12. The compact-sized automobile signature lighting apparatus (200) as claimed in claim 1, wherein the inner surface of the reflector (203) is metalized (204).
13. The compact-sized automobile signature lighting apparatus (200) as claimed in claim 1, wherein the inner surface of the reflector (203) undergoes surface treatment that provides it with a transparent surface.
14. The compact-sized automobile signature lighting apparatus (200) as claimed in claim 1, wherein in one arrangement, one LED (202) is placed on one end of PCB (201) in conjunction with one reflector (203).
15. The compact-sized automobile signature lighting apparatus (200) as claimed in claim 1, wherein in one arrangement, two LEDs (202) are placed on either ends of the PCB (201) in conjunction with two reflectors (203).
16. The compact-sized automobile signature lighting apparatus (200) as claimed in claim 1, wherein the predetermined inclination angle formed between PCB (201), LED (202), reflector (203), and lens (205) varies with respect to the number of the elements used.
17. A method of projecting a light beam homogeneously from a compact automobile signature lighting apparatus (200), wherein the method comprising:
- initially, placing and arranging a plurality of LED (202) onto a plurality of PCB (201);
- next, arranging a plurality of reflector (203) at a pre-determined distance from the PCB (201) and LED (202);
- then, arranging the reflector (203) at a pre-determined inclination angle from the PCB (201) and the LED (202);
- then, arranging a plurality of lens (205) at a pre-determined distance from PCB (201), LED (202), and the reflector (203);
- thereafter, placing the lens (205) at a pre-determined angle from one end of the reflector (203);
- then, providing electric power supply to the PCB (201) and thereby to the LED (202);
- subsequently, falling the incident light rays from the LED (202) onto the inner surface of the reflector (204) and the light rays from the LED (202) fall onto a different region of the inner surface of the reflector (203);
- thereafter, providing the reflected light rays by the reflector (203) which is then transmitted towards the inner surface of the lens (205);
- subsequently, each of the reflected light rays being transmitted onto different regions of the inner surface of the lens (205); and
- thereby, projecting light beam (206) from the outer surface of the lens (205) which is uniform and homogenous and of high intensity.

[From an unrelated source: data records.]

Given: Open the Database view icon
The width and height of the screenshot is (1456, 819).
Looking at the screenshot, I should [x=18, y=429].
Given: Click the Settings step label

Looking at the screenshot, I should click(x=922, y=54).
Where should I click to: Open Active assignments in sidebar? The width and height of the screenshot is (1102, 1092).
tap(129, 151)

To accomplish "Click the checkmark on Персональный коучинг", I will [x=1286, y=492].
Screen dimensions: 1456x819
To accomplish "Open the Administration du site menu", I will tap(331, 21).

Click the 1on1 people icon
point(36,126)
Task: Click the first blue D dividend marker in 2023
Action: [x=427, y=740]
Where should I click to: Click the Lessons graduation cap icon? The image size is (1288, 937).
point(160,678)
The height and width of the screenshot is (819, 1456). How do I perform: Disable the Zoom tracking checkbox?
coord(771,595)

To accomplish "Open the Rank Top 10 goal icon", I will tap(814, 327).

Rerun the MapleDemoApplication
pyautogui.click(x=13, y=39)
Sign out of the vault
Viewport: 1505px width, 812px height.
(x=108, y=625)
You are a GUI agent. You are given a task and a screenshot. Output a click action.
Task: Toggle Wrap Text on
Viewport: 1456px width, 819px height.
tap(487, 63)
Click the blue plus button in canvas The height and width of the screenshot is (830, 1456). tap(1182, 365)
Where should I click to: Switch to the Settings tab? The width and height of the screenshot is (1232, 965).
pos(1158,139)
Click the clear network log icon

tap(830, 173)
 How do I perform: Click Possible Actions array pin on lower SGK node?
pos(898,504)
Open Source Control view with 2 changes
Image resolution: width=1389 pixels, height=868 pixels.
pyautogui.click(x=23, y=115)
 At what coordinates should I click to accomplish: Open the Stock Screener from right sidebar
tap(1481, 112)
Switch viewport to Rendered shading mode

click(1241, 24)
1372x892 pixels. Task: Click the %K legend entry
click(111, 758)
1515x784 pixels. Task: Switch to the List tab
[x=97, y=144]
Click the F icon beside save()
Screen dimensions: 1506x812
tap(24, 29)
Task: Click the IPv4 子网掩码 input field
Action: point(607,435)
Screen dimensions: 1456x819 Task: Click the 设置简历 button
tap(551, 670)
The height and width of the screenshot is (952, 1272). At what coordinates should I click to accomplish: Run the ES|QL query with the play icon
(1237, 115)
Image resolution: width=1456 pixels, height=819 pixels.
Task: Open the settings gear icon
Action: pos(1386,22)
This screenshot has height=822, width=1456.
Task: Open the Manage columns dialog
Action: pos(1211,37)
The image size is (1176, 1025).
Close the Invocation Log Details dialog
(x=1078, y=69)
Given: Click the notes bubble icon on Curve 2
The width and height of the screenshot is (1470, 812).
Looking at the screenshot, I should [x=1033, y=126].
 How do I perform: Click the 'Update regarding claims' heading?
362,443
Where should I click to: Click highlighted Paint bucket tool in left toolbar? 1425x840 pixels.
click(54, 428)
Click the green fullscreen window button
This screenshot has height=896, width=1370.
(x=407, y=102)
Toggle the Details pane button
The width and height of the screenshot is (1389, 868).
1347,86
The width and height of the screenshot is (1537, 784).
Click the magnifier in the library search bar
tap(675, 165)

18. The method as claimed in claim 17, wherein arranging the reflector (203) at a pre-determined inclination angle and at a pre-determined distance from the PCB (201) and the LED (202) is such that this ensures that the light rays from the LED (202) are well received by the reflector’s inner surface (204).
19. The method as claimed in claim 17, wherein the light rays from the LED (202) fall onto a different region of the inner surface of the reflector (203) to eliminate the formation of focused light rays and subsequently eliminate the formation of hot spots.
20. The method as claimed in claim 17, wherein projection of light beam is homogeneous.
21. The method as claimed in claim 17, wherein projection of light beam will not form hot spot point.